Getting Girls Back into School: The Returns to Alternative Education in Tanzania
BRAC Investigator: SK Tariquzzaman, BRAC Tanzania
CEGA Investigator; Ketki Sheth, UC Merced

In Tanzania, 4% of adolescents complete their secondary education and less than 30% of Tanzanian girls who enter lower secondary schools graduate. Though not fully understood, researchers hypothesize that girls who drop out of school due to temporary shocks may not have a feasible method from the formal education systems to master the material and reintegrate into school.

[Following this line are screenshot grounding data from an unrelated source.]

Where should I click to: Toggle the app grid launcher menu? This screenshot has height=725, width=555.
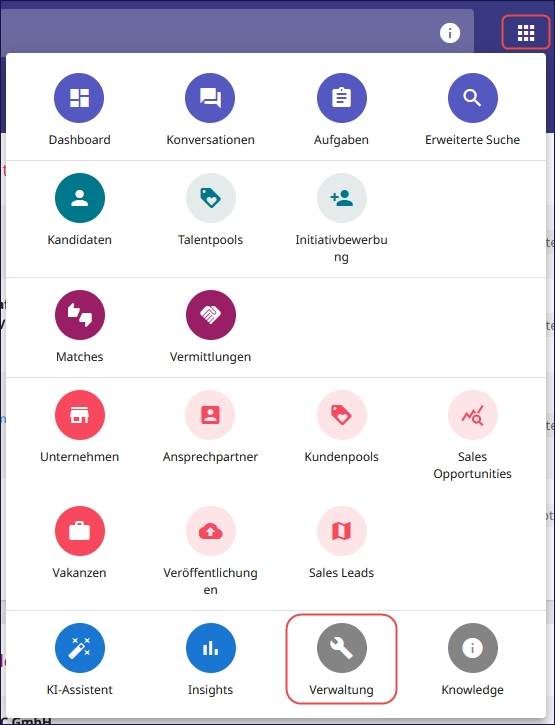pyautogui.click(x=526, y=32)
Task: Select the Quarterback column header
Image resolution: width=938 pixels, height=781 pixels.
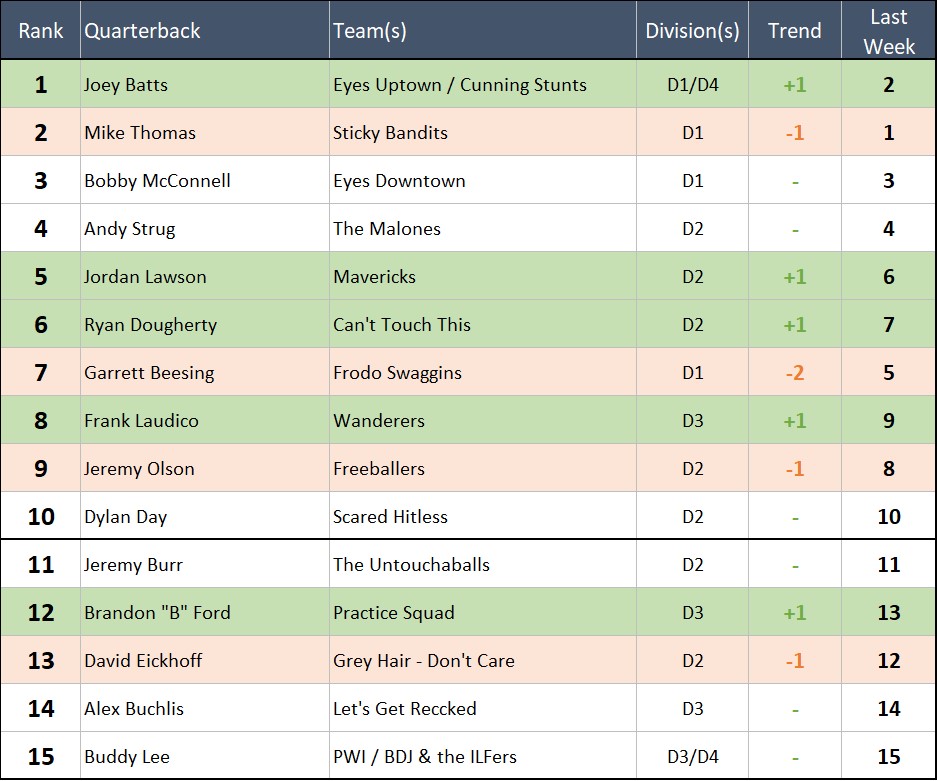Action: [x=142, y=31]
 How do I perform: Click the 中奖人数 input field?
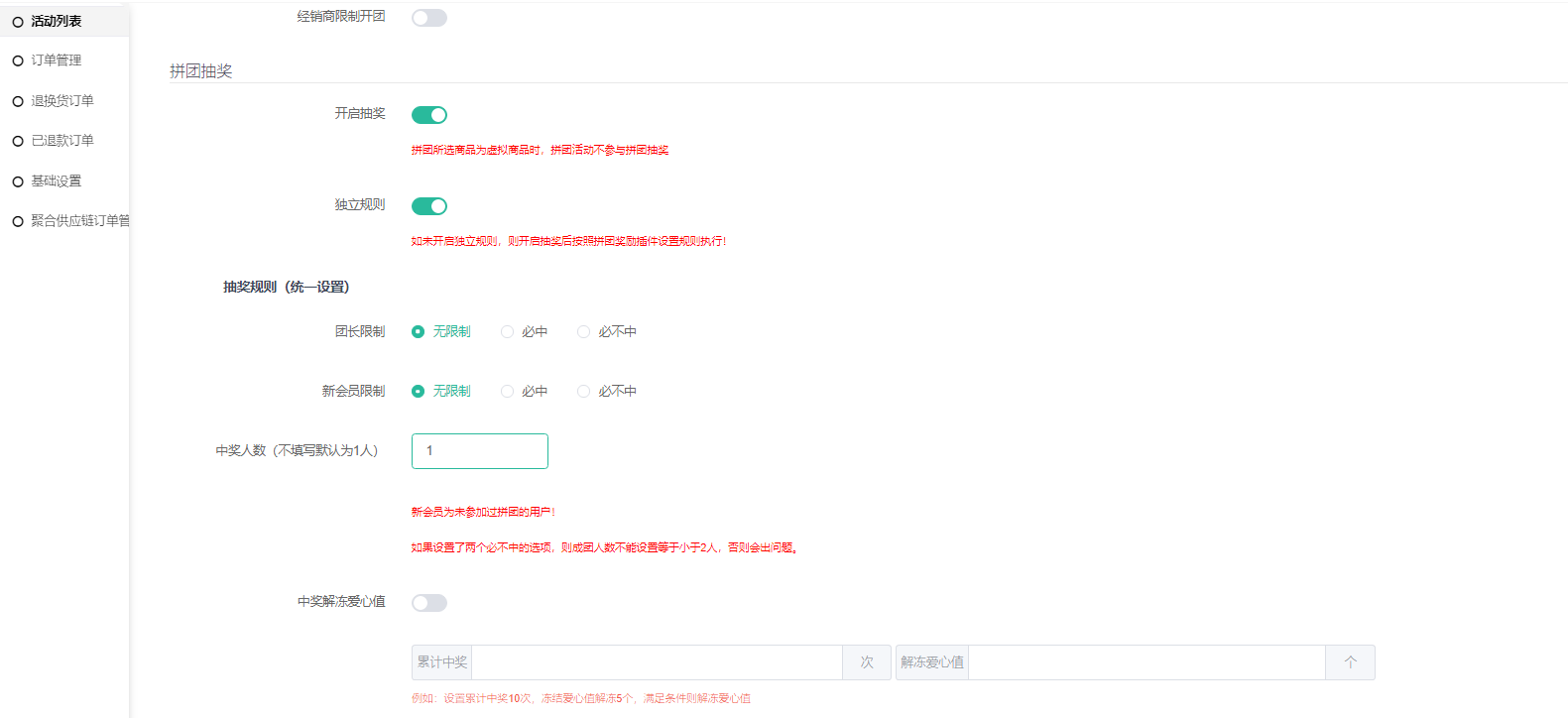(x=480, y=451)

Tariquzzaman and Sheth intend to evaluate the “Education, Empowerment and Life-skills for Adolescent Girls and Young Children (EELAY)” to determine if providing a high-value accelerated alternative tutoring program will help girls reintegrate into the education system. EELAY includes 1) alternative secondary education under the Institute of Adult Education in Tanzania; 2) the creation of early childhood development centers; 3) life skills training; 4) financial literacy training; 5) safe spaces for adolescents club; and 6) community participation in the promotion of girls’ education and rights. Girls’ engagement with formal education, cognitive skills, labor market success, psychosocial wellbeing, and engagement in risky behaviors will be measured and compared to a pure control and to BRAC’s flagship Empowerment and Livelihoods for Adolescents (ELA) program, which only includes components 3–6.

BRAC Tanzania Adolescent Club, 2010, PC: BRAC/Jake Lyell

Evaluating peer-to-peer mentorship and human capital development among adolescent girls in Afghanistan
BRAC Investigator: Abdul Alim, BRAC Afghanistan
CEGA Investigator: Elizabeth Lyons, UC San Diego

Afghanistan has long had one of the poorest primary and secondary education records in the world, The overall literacy rate is 26.2%, with females lagging significantly behind males at 12.5% (compared to 39.3% for males.)

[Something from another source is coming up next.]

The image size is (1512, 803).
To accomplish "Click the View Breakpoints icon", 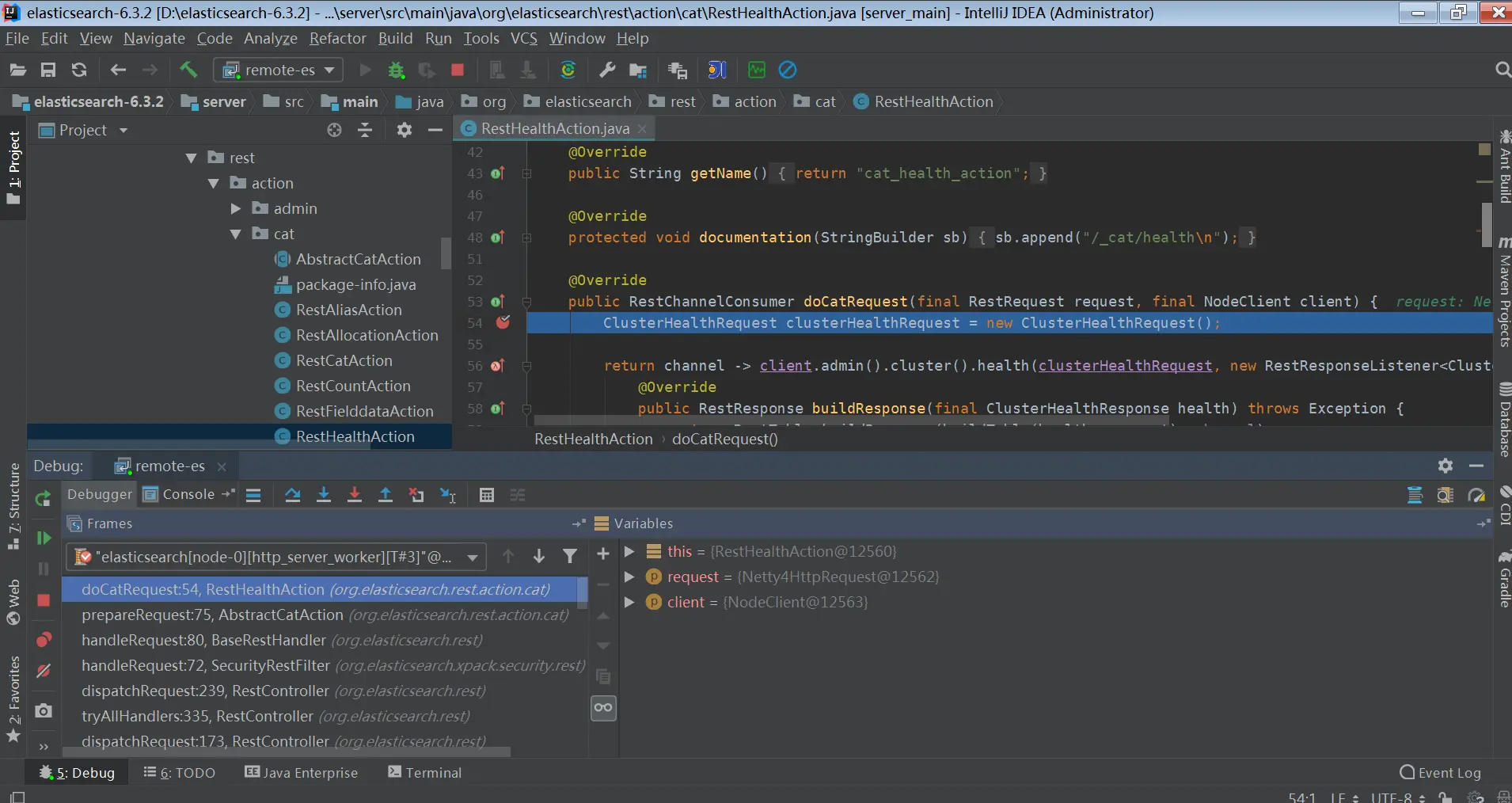I will (44, 640).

Mentorship for girls could have a significant impact on education outcomes in the country — Alim and Lyons will contribute to this literature by evaluating a peer-to-peer mentorship program for girls in grade 6 and 8 in Afghanistan. During the first two years of the study, the evaluation will compare the performance and self-esteem of girls who receive and give mentorship in government schools where the mentorship program is supported, with similar students in government schools where the mentorship program is not supported. The mentorship program is part of BRAC International in Afghanistan’s “Community Based Education for Marginalised Girls” program.

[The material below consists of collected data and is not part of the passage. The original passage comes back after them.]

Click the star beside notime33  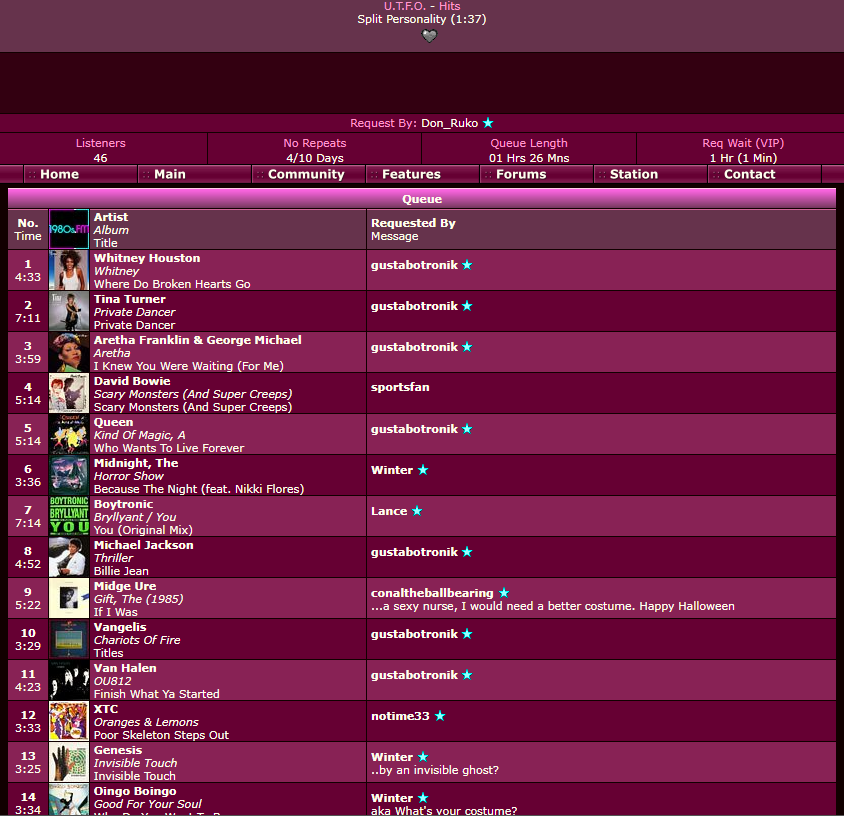440,716
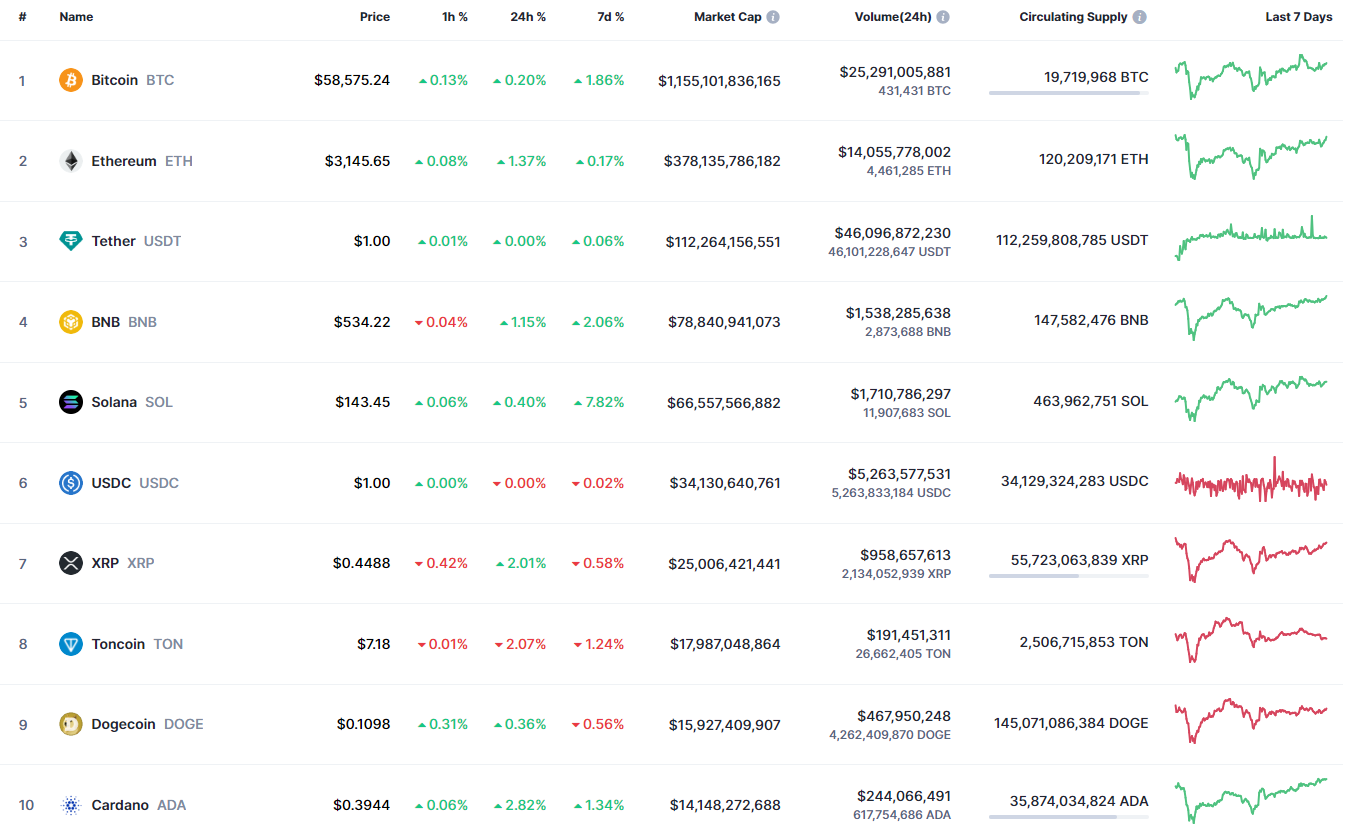
Task: Sort by the Name column header
Action: coord(75,17)
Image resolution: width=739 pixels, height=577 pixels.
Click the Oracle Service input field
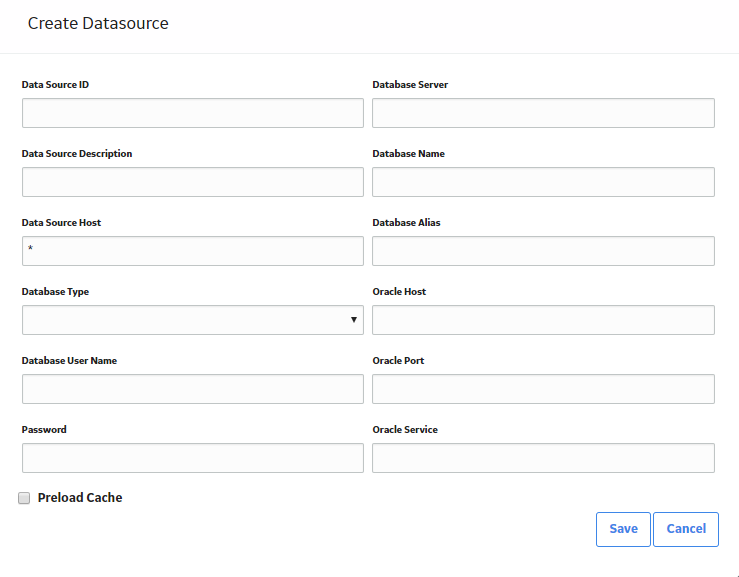pyautogui.click(x=543, y=458)
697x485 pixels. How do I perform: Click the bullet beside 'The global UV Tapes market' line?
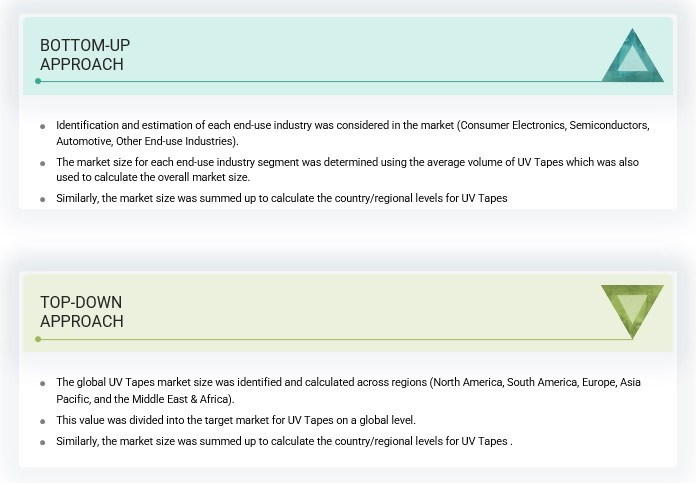pyautogui.click(x=43, y=384)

Take up and Impact of Digital Repayment in Microfinance in Uganda
BRAC Investigator: Denise Ferris, BRAC Uganda
CEGA Investigators: Fred Finan, UC Berkeley; Isabelle Cohen, UC Berkeley

Recent years have seen rapid digitization in developing countries, from mobile money platforms to biometric smart cards — however, relatively little is known on the economic and social effects of switching to mobile money.

Ferris, Finan, and Cohen will conduct a randomized evaluation in Uganda to 1) analyze the take-up of digital repayment options for microfinance loans; 2) test mechanisms through which digital repayment changes microfinance (specifically examining social cohesion and decreased observability of repayment, which could both increase default rates); and 3) look at the impact of compelling unwilling individuals to repay digitally. The evaluation will be implemented with BRAC International’s Microfinance program in Uganda.

Meet Your Future: Job Search Efforts and Aspirations of Young Jobseekers
BRAC Investigator: Mary Namubiru, BRAC Uganda; Munshi Sulaiman, BRAC Uganda
CEGA Investigator: Jeremy Magruder, UC Berkeley; Livia Alfonsi, UC Berkeley

Job Seekers in developing country contexts face many barriers while searching for quality employment; including lack of information about how or where to search for jobs and not understanding their skills in relations to what employers want (resulting in distorted expectations of wage levels and working conditions). These barriers are especially magnified for young job seekers who are just beginning to enter labor markets. The researchers will build off of a previous paper by Alfonsi et al on youth unemployment in Uganda to 1) study how barriers in access to information can affect job search efforts; 2) how career-coaching and job search assistance from mentors could help influence expectations and labor market trajectories; and 3) how the trainees’ level of identification with their mentors helps influence their aspirations. They will work with BRAC Uganda’s Vocational Training Institutes, and the results of the study will inform the creation of a BRAC alumni program that connects current trainees to past beneficiaries.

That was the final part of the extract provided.